-- begin Data for this exercise --

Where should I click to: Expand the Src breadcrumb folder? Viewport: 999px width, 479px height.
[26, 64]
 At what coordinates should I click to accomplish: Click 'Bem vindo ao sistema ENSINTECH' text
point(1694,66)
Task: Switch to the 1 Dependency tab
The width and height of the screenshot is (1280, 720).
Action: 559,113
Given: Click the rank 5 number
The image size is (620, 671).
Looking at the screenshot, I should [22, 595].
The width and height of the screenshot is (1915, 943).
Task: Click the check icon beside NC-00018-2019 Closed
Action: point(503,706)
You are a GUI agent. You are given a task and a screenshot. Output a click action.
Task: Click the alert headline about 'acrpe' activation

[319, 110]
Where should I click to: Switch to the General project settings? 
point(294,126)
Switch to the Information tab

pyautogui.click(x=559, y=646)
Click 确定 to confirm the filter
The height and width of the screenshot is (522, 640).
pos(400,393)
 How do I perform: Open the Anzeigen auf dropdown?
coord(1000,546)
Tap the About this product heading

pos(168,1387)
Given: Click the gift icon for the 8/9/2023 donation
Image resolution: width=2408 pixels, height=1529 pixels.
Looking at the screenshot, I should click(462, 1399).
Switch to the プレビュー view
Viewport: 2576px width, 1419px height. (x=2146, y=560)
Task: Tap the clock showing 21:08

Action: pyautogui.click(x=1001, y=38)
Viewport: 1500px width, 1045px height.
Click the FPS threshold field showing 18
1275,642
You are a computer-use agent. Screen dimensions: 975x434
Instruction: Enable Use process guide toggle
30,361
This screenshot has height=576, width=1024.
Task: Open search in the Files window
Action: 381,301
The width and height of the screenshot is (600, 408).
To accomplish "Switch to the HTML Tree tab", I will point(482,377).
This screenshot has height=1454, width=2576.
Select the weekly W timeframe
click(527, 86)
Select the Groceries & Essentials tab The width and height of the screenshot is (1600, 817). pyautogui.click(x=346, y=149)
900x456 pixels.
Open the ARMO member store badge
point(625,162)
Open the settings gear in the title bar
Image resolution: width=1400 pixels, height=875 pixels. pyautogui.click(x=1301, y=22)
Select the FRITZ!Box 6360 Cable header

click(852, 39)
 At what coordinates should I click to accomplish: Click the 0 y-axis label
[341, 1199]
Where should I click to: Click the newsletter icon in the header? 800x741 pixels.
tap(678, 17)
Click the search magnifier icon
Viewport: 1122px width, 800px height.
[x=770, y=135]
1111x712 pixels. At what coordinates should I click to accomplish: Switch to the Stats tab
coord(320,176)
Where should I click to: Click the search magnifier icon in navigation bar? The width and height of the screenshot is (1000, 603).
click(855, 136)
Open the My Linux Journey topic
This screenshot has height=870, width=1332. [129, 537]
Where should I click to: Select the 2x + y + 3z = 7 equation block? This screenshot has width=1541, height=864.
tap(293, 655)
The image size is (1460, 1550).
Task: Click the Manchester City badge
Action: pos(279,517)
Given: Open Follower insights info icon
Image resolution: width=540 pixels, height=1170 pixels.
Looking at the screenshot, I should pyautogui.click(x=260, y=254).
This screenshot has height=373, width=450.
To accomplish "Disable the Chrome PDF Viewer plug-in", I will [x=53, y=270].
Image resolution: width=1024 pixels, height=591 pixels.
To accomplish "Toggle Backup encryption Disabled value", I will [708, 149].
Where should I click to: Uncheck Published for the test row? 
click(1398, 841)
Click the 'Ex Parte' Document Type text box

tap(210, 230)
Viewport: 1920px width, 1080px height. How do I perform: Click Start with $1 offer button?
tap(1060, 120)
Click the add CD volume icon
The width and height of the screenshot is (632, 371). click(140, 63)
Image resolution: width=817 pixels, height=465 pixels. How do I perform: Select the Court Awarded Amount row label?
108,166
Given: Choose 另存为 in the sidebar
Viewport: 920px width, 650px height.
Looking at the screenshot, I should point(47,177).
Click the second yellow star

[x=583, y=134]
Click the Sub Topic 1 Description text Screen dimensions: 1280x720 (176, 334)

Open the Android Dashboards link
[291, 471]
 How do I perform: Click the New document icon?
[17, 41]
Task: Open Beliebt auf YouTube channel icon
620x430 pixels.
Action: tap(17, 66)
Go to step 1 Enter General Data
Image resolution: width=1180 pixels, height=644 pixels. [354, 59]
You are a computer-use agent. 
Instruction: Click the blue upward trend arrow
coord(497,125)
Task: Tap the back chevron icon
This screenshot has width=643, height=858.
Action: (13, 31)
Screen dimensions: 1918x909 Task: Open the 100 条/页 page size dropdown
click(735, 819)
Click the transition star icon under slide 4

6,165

-- end Data for this exercise --

Task to carry out:
Return the lines of data above verbatim, starting at the line that contains "Select the Groceries" and ending at the line that contains "will [708, 149].", both included.

Task response:
Select the Groceries & Essentials tab The width and height of the screenshot is (1600, 817). pyautogui.click(x=346, y=149)
900x456 pixels.
Open the ARMO member store badge
point(625,162)
Open the settings gear in the title bar
Image resolution: width=1400 pixels, height=875 pixels. pyautogui.click(x=1301, y=22)
Select the FRITZ!Box 6360 Cable header

click(852, 39)
 At what coordinates should I click to accomplish: Click the 0 y-axis label
[341, 1199]
Where should I click to: Click the newsletter icon in the header? 800x741 pixels.
tap(678, 17)
Click the search magnifier icon
Viewport: 1122px width, 800px height.
[x=770, y=135]
1111x712 pixels. At what coordinates should I click to accomplish: Switch to the Stats tab
coord(320,176)
Where should I click to: Click the search magnifier icon in navigation bar? The width and height of the screenshot is (1000, 603).
click(855, 136)
Open the My Linux Journey topic
This screenshot has height=870, width=1332. [129, 537]
Where should I click to: Select the 2x + y + 3z = 7 equation block? This screenshot has width=1541, height=864.
tap(293, 655)
The image size is (1460, 1550).
Task: Click the Manchester City badge
Action: pos(279,517)
Given: Open Follower insights info icon
Image resolution: width=540 pixels, height=1170 pixels.
Looking at the screenshot, I should pyautogui.click(x=260, y=254).
This screenshot has height=373, width=450.
To accomplish "Disable the Chrome PDF Viewer plug-in", I will [x=53, y=270].
Image resolution: width=1024 pixels, height=591 pixels.
To accomplish "Toggle Backup encryption Disabled value", I will [708, 149].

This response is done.